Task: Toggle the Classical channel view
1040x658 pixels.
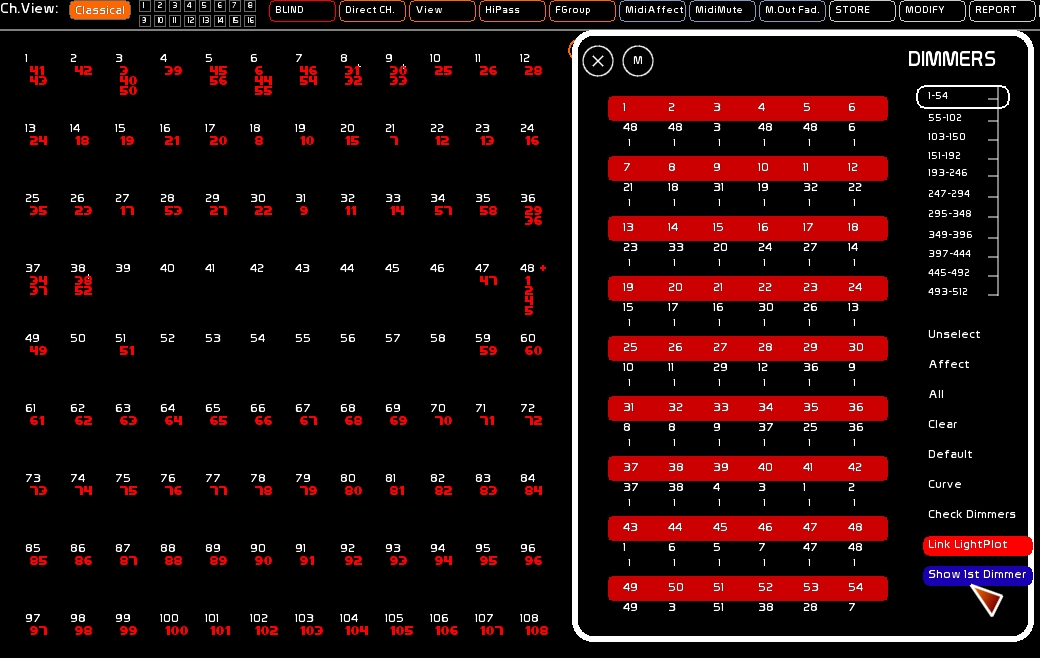Action: click(x=99, y=10)
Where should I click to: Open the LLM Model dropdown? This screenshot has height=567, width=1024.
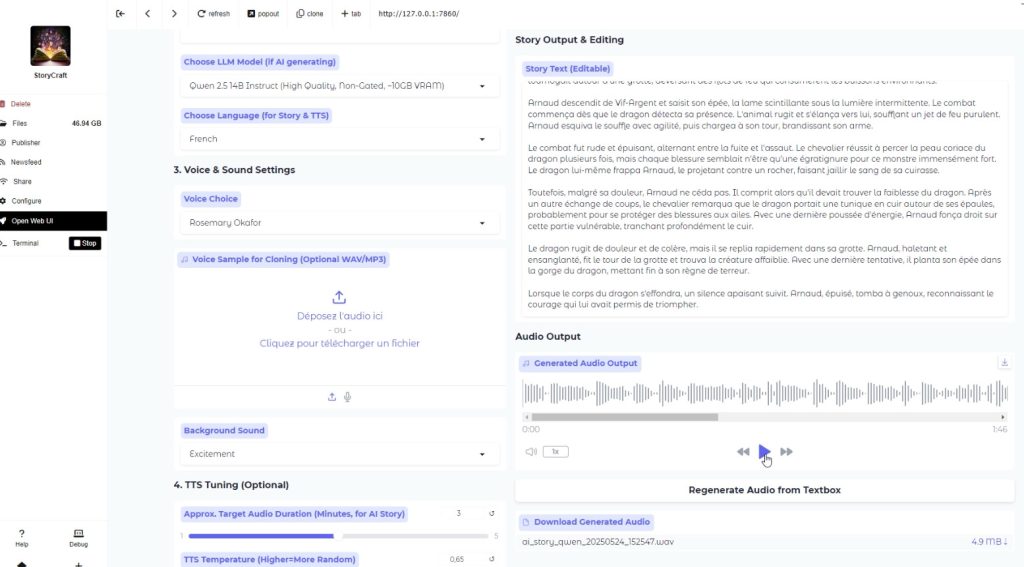(340, 86)
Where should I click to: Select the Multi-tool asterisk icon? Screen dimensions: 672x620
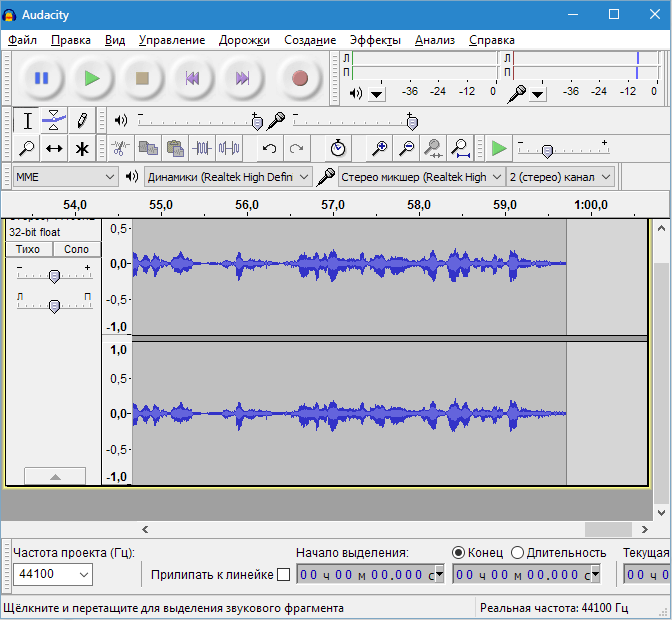[x=82, y=149]
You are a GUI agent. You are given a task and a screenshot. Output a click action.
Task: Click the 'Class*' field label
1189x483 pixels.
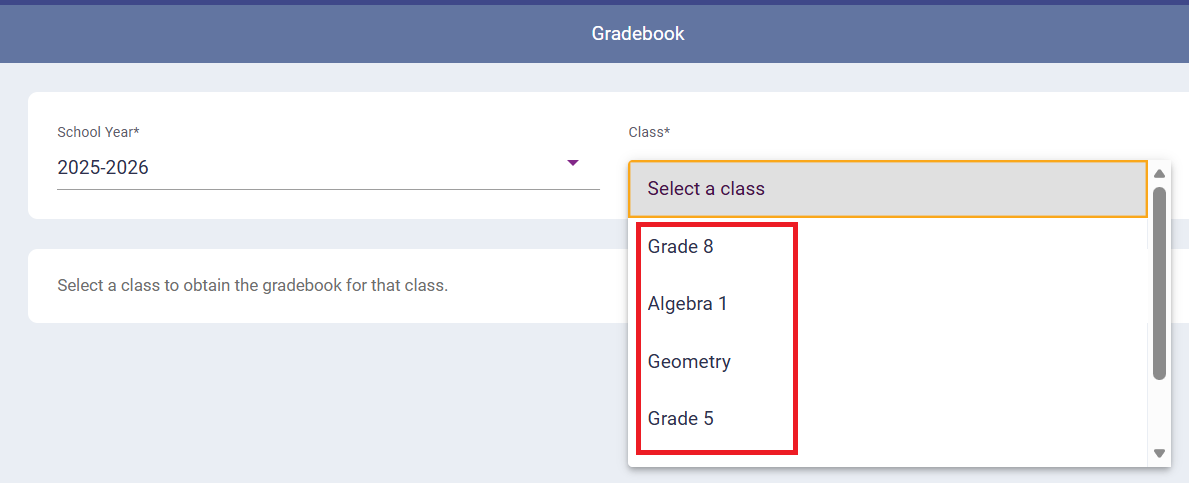point(649,132)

┄┄┄┄┄┄┄┄┄┄

■ **TASK TO COMPLETE**: Copy out exactly the lines between the line containing "Task: Click the 'Class*' field label" and the end of the entries, including both, and leave the pictures behind.

■ **RESPONSE BOX**:
Task: Click the 'Class*' field label
1189x483 pixels.
point(649,132)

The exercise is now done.